UCITS IV : Un label international source d’opportunités et contraintes pour les sociétés de gestion

La modification de la directive OPCVM va transformer l’industrie de la gestion d’actifs en créant un véritable marché des fonds d’investissement au sein de l’Europe communautaire...

Une modification de la directive OPCVM - dite UCITS (Undertakings for Collective Investment Schemes in Transferable Securities) - a été adoptée en 2009 par le parlement Européen. Cette révision dénommée UCITS IV va transformer sans aucun doute l’industrie de la gestion d’actifs en créant un véritable marché des fonds d’investissement au sein de l’Europe communautaire.
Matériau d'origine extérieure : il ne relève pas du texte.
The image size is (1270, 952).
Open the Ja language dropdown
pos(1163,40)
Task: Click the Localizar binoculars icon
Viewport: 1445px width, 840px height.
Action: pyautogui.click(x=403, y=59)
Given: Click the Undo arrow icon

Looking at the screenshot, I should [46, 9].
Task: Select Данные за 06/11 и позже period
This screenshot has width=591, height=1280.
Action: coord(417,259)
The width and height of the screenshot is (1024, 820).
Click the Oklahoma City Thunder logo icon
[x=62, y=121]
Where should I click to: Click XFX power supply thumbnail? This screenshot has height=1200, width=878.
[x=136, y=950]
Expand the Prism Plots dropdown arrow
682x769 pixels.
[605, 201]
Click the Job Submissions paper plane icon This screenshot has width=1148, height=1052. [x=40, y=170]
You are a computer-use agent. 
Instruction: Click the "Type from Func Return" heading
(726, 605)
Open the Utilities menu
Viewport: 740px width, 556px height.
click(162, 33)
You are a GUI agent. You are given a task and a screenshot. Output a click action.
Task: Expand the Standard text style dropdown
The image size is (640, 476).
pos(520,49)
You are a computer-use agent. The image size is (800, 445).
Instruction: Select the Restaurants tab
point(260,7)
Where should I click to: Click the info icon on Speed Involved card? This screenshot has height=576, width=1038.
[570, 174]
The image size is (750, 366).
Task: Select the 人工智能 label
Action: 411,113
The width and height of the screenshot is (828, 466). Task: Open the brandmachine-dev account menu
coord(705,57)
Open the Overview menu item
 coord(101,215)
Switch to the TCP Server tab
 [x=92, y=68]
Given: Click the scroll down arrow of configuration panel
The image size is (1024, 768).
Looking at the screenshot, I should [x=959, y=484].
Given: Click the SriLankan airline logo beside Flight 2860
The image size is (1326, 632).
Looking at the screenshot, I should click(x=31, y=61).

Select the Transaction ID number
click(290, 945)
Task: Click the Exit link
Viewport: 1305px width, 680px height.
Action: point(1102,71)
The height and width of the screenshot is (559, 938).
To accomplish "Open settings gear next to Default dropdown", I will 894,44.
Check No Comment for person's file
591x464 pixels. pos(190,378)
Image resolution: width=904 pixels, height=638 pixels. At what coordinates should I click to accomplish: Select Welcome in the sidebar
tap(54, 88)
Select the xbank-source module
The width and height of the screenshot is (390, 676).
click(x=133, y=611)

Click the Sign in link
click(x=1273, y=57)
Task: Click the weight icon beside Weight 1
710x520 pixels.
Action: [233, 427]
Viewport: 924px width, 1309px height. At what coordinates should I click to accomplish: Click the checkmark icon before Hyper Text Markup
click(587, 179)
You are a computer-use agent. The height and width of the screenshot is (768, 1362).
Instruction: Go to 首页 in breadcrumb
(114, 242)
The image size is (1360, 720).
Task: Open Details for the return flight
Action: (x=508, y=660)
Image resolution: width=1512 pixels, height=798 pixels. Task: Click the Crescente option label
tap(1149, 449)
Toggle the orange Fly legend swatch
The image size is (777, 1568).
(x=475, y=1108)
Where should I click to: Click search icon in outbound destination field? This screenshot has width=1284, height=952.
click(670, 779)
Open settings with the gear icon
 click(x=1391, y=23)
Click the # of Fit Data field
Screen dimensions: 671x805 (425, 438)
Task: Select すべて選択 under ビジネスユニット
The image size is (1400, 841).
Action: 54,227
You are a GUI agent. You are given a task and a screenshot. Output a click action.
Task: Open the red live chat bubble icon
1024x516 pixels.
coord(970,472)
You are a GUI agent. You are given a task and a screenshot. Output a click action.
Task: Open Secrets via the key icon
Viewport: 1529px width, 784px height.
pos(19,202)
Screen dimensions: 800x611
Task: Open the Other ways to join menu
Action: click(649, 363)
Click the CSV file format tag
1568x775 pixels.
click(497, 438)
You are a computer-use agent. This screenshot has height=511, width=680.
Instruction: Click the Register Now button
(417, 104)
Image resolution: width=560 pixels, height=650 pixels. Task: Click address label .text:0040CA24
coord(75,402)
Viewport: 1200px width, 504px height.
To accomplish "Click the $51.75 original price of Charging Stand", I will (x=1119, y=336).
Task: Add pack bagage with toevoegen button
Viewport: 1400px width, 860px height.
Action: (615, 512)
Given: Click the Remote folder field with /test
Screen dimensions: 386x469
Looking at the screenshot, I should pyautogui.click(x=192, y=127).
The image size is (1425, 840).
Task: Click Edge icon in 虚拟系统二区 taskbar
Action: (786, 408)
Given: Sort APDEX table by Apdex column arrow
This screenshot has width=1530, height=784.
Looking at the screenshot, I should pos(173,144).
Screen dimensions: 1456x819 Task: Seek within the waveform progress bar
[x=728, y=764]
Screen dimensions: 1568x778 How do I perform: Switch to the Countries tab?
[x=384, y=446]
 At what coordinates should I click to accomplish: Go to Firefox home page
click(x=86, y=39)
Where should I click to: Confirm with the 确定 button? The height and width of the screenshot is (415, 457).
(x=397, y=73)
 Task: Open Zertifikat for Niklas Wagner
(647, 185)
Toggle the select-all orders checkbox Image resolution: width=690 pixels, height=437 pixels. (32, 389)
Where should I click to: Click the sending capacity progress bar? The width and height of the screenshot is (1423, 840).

Rappelons qu’aujourd’hui, les fonds UCITS représentent près de 80% des fonds domiciliés en Europe pour un encours d’environ 6 000 milliards d’euros à fin 2009. Mais, derrière ce label, se cache une volonté du régulateur de définir une harmonisation des fonds au niveau Européen à travers :

- La mise en place d’un passeport Européen pour les sociétés de gestion mais également pour leurs produits afin de leur offrir la possibilité de commercialiser leurs fonds dans un autre état de l’Union Européenne sans avoir à y créer de société de gestion locale, favorisant ainsi la distribution transfrontalière et la concurrence.

- La forte réduction des coûts en permettant de possibles économies d’échelle par une probable rationalisation des gammes de fonds au niveau européen avec par exemple l’utilisation de schémas de type fonds maitres/nourriciers (ndlr : fonds dont l’actif est investi totalement dans un seul autre fonds appelé "maître")

- Une protection renforcée de l’investisseur, comme l’indique Sophie Van Straelen, Présidente de la société de conseils Asterias Limited, formalisée notamment par la mise en place d’un document unique à l’ensemble des pays européens, appelé le KID (« Key Investor Document ») qui offrira une information claire, précise et non trompeuse de la nature du produit offert aux investisseurs.

Il est important de noter que depuis la mise en place de la directive UCITS III, les sociétés de gestion alternative ont la possibilité d’utiliser le label UCITS pour leurs fonds, comme l’indique Louis Zanolin, responsable de la société Suisse Nara Capital. En offrant ainsi transparence, liquidité, régulation et diversification, le format UCITS semble être en effet une réponse adaptée aux nouvelles attentes des investisseurs qui se sont affirmées après la crise de 2008.

Le statut UCITS permet en effet d’offrir un accès simplifié à l’univers alternatif dans le cadre d’un produit liquide. La gestion alternative devient ainsi, accessible aux contrats d’assurance-vie pour les investisseurs privés ou bien encore aux investisseurs jusque-là contraints par la domiciliation exclusivement « offshore » et/ou par la liquidité des hedge funds.

Ce statut a d’ailleurs séduit de nombreuses sociétés de gestion alternative, comme l’indique Thierry Dupont, l’un des deux associés de BDL Capital Management, en prenant l’exemple de leur FCP BDL Rempart Europe, conforme à la directive Européenne UCITS III tout en suivant une stratégie Long/Short Equity sur les actions Européennes.

Si la réplication des hedge funds au format UCITS implique un certain nombre d’adaptations (limitation du levier, interdiction de vente à découvert contournée par l’utilisation de dérivés...), deux contraintes peuvent néanmoins constituer un obstacle :

- L’inéligibilité de certains actifs au format UCITS : titres non cotés, matières premières, immobilier. Ceci peut s’avérer contraignant pour certaines stratégies alternatives (stratégie « managed futures », « commodity », crédit ou encore « distressed ») mais ne constitue pas un élément bloquant pour la majorité d’entre elles.

- L’exigence d’une liquidité au minimum bi-mensuelle : les hedge funds offrent en général une liquidité mensuelle ou trimestrielle. Ce critère est discriminant car de nombreux gérants ne peuvent s’y adapter.